Ausländische Staatsangehörige, insbesondere aus nichteuropäischen Staaten, finden dennoch seltener einen Arbeitsplatz als deutsche Staatsbürger - selbst wenn die generelle Beschäftigungslage so gut ist wie in Deutschland. Die Erwerbstätigenquote von EU-Ausländern in Deutschland lag immerhin noch bei 76 Prozent und damit nur knapp unter dem allgemeinen Durchschnitt. Allerdings hatte nur etwa jeder zweite in Deutschland lebende Nicht-EU-Bürger einen Job. Seine Daten zieht das Statistische Bundesamt aus Stichprobenbefragungen bei einem Prozent der Bevölkerung. Zu den Erwerbstätigen zählen neben Arbeitern und Angestellten auch Selbständige und mithelfende Familienangehörige. Die Experten gehen davon aus, dass die ins Land strömenden Asylbewerber die Beschäftigungsquoten der ausländischen Bürger mittelfristig steigen lassen werden. Konkrete Hochrechnungen gibt es noch nicht. Allerdings weisen sie auch auf einen anderen Trend hin: In Krisenzeiten verlieren Zuwanderer schneller ihren Job als Inländer. Das heißt, Arbeitgeber trennen sich zuerst von Mitarbeitern, die keinen deutschen Pass haben. In Spanien etwa zog die boomende Wirtschaft nach der Einführung des Euro am Anfang des Jahrtausends massenhaft ausländische Arbeitskräfte an. Im Zuge der Finanz- und Wirtschaftskrise wurden viele der ausländischen Arbeitnehmer schneller wieder vor die Tür gesetzt als Spanier. Aus den Daten des Bundesamtes geht zudem hervor, dass die Beschäftigungsquote seit den Hartz-Reformen von 2005 angestiegen ist, wozu die damals neu strukturierte Arbeitsvermittlung beigetragen hat.
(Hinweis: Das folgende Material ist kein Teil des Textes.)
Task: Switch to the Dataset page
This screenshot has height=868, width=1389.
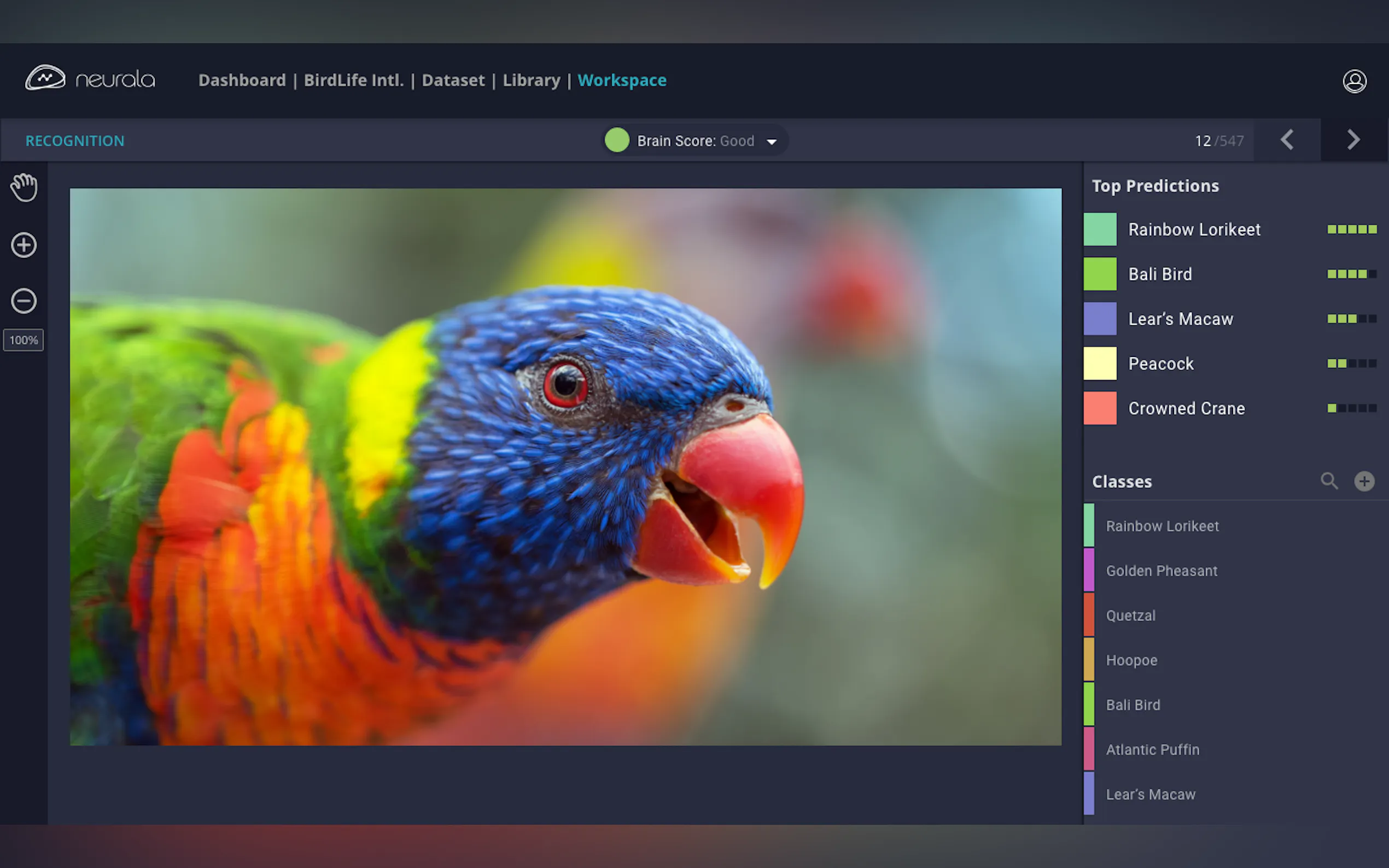Action: [x=453, y=80]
Detaillierte Erhebungen gibt es dazu nicht.

Allerdings gehen die Verantwortlichen bei der Bundesanstalt für Arbeit davon aus, dass die jetzt von Bundesarbeitsministerin Andrea Nahles (SPD) im Zuge der Flüchtlingskrise angekündigten Reformen der Jobcenter dazu beitragen werden, flexibel auf die neuen Anforderungen reagieren zu können. Alles, was Bürokratie abbaue, führe dazu, dass die Jobcenter sich auf ihre wichtigste Aufgabe, die "zielgenaue Vermittlung von Jobs" konzentrieren können, sagte eine Sprecherin auf Nachfrage. In der Finanzkrise 2008 habe die Bundesagentur schon einmal gezeigt, dass sich unbürokratisches Handeln auszahle. Damals wurde kurz entschlossen das konjunkturelle Kurzarbeitergeld von 12 auf 18 Monate verlängert. Die Unternehmen wurden so davor bewahrt, Arbeitnehmer erst entlassen und dann wieder einstellen zu müssen. Im Ergebnis hatten die Betriebe ausreichend qualifizierte Arbeitskräfte zur Verfügung, als die Konjunktur wieder anzog. Langzeitarbeitslose und Berufseinsteiger haben es allerdings besonders schwer, einen Arbeitsplatz zu finden. Immerhin sank die Erwerbslosenquote in Europa im Jahr 2014 erstmals wieder seit 2008, dem Jahr, in dem die Finanzkrise ausbrach. Das bedeutet, dass weniger EU-Ausländer über den Kontinent ziehen müssen, um ihren Lebensunterhalt zu verdienen.